Maloney has subsequently apologised for those statements and says now that it didn’t represent her true feelings. This was “Frank” the boxing promoter, shooting off his mouth to gain publicity.

Like many famous people, she often refers to herself in the third person but in this case it’s two people – “Frank” and “Kellie”. She speaks of Frank as a kind of incorrigible alter ego who intervenes at the wrong moment to say the wrong thing.

When she lost her temper on Celebrity Big Brother, Kellie attributed it to Frank, who often gets the blame for misbehaviour.

“Well I have lost a lot of Frank,” she says, “but I could never totally lose Frank. Frank achieved, well I achieved a lot as Frank.”

As a transgender woman, she’s asked a lot about her sexuality. “My answer is that it’s not about sexuality.

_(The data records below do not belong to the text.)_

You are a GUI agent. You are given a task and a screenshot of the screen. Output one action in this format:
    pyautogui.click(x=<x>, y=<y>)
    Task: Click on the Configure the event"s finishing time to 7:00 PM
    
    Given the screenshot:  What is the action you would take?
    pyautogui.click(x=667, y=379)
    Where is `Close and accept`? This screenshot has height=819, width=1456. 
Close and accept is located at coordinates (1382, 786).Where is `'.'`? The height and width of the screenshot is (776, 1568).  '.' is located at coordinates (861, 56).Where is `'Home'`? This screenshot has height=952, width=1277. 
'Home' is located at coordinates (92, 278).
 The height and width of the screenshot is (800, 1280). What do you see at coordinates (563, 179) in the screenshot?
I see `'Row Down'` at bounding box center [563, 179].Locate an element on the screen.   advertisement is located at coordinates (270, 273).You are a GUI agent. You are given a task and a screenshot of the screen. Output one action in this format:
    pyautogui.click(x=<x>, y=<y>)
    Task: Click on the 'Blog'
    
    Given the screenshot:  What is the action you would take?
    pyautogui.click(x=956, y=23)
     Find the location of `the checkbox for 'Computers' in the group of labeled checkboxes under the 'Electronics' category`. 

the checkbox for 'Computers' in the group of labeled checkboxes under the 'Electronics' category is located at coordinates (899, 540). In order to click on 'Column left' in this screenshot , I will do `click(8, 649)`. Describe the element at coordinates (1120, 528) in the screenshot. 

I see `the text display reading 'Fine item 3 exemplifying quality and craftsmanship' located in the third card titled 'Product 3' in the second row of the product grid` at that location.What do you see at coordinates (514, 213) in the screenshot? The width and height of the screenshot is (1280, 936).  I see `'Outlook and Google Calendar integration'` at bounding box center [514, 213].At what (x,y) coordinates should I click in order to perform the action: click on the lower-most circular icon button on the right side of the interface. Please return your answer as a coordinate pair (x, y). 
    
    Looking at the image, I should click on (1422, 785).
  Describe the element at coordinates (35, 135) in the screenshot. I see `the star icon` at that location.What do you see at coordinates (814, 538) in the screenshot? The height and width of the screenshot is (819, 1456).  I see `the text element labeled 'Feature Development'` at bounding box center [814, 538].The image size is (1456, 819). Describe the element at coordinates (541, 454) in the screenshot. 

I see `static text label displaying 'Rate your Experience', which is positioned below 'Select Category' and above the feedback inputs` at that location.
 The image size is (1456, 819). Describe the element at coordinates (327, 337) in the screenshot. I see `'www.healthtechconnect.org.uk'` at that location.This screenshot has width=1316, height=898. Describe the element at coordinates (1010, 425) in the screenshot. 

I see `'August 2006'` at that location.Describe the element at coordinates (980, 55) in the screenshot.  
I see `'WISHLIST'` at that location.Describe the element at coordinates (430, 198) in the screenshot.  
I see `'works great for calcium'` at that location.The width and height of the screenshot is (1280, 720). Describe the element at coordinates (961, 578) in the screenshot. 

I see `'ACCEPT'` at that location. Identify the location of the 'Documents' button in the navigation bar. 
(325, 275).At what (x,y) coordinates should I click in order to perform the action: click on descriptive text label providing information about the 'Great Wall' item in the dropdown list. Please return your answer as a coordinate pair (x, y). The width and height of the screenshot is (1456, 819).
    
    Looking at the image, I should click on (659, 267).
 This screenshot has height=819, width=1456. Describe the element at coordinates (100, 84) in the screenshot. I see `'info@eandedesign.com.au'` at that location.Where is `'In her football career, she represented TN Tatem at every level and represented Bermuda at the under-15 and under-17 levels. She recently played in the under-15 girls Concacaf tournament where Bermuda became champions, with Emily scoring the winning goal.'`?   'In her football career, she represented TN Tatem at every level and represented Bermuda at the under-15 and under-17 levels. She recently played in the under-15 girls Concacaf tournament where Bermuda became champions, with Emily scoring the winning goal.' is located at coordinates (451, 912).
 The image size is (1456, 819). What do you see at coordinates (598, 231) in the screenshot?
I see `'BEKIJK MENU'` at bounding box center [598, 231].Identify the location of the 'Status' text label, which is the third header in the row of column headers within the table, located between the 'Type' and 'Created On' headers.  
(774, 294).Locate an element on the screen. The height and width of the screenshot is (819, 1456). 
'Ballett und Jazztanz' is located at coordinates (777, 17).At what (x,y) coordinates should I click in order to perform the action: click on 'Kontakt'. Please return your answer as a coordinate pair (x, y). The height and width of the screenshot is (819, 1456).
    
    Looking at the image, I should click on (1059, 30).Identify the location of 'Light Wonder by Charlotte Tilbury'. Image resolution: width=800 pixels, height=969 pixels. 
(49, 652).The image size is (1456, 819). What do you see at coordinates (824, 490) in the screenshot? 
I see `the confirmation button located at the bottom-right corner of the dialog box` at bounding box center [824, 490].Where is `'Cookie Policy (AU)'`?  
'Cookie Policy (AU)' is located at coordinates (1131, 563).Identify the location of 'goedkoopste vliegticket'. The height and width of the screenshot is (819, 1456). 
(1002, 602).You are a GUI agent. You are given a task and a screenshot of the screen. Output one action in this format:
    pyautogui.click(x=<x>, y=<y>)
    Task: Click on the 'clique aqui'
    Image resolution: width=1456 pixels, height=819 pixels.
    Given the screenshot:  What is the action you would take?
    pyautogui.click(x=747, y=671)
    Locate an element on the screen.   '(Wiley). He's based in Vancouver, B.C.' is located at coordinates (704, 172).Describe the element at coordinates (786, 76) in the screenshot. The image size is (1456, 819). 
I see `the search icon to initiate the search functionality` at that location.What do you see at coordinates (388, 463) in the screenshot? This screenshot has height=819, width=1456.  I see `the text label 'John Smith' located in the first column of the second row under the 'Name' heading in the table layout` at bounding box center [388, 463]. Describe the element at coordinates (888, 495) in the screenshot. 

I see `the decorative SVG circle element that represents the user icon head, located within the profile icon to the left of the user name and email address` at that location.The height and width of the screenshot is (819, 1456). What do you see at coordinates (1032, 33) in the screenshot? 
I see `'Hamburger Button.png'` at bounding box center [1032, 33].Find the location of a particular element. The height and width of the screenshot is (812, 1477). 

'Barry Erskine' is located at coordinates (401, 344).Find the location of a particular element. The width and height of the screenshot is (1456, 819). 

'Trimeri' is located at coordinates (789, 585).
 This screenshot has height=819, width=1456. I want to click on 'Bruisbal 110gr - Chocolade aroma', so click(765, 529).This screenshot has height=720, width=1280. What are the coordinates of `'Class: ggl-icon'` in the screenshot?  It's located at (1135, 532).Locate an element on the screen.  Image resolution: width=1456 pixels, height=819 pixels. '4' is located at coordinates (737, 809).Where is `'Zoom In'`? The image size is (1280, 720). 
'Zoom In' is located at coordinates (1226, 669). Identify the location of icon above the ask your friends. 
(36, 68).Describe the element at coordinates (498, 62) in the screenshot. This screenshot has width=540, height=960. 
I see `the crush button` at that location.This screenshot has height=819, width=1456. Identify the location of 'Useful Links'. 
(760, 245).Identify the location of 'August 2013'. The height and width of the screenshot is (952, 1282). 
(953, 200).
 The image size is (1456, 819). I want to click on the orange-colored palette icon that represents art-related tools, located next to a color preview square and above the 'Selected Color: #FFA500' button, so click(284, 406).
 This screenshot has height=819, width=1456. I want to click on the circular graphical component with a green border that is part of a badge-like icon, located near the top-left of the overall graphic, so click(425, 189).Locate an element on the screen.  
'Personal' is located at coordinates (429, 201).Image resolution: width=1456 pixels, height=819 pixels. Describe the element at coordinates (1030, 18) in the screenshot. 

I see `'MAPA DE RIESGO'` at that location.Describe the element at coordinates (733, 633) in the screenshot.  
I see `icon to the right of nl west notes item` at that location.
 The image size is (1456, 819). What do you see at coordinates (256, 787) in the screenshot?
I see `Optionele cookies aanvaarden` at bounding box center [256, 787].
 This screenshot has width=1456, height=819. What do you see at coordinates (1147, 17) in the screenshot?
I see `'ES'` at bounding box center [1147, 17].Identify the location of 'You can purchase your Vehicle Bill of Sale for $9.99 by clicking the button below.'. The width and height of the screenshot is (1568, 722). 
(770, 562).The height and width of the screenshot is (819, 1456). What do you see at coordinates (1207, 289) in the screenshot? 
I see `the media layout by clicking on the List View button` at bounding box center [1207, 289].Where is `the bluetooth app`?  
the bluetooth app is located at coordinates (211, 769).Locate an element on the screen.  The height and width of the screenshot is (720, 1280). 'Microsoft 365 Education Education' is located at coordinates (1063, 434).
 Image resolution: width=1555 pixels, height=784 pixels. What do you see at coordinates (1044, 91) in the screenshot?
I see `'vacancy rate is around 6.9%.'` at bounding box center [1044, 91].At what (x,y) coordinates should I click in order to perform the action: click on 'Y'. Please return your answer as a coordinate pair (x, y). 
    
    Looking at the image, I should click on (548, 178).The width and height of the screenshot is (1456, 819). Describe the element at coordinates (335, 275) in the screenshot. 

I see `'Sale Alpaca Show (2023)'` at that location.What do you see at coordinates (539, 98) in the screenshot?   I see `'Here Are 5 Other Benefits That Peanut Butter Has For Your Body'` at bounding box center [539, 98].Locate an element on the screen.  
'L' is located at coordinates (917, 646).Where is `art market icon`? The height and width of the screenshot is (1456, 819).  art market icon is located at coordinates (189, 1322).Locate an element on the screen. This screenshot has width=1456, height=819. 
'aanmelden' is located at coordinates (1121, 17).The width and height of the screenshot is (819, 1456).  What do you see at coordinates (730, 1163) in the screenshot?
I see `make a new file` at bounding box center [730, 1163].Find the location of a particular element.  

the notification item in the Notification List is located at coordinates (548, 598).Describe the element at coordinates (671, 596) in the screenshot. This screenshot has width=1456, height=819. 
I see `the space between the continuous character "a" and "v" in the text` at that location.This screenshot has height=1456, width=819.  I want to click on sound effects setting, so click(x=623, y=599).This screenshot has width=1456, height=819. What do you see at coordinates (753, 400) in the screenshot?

It’s about my gender identity. Am I heterosexual, am I gay, am I going to be a lesbian? I don’t know. I can’t answer that question. I’m still in transition.”

Physically at least that transition is due to come to an end with the double operation in February. Given the problems ensuing from the previous surgery, was she anxious about the operation?

“No, I’m absolutely looking forward to it because then I feel my journey will be completed. I can then move on to the next chapter of my life, whatever that is.”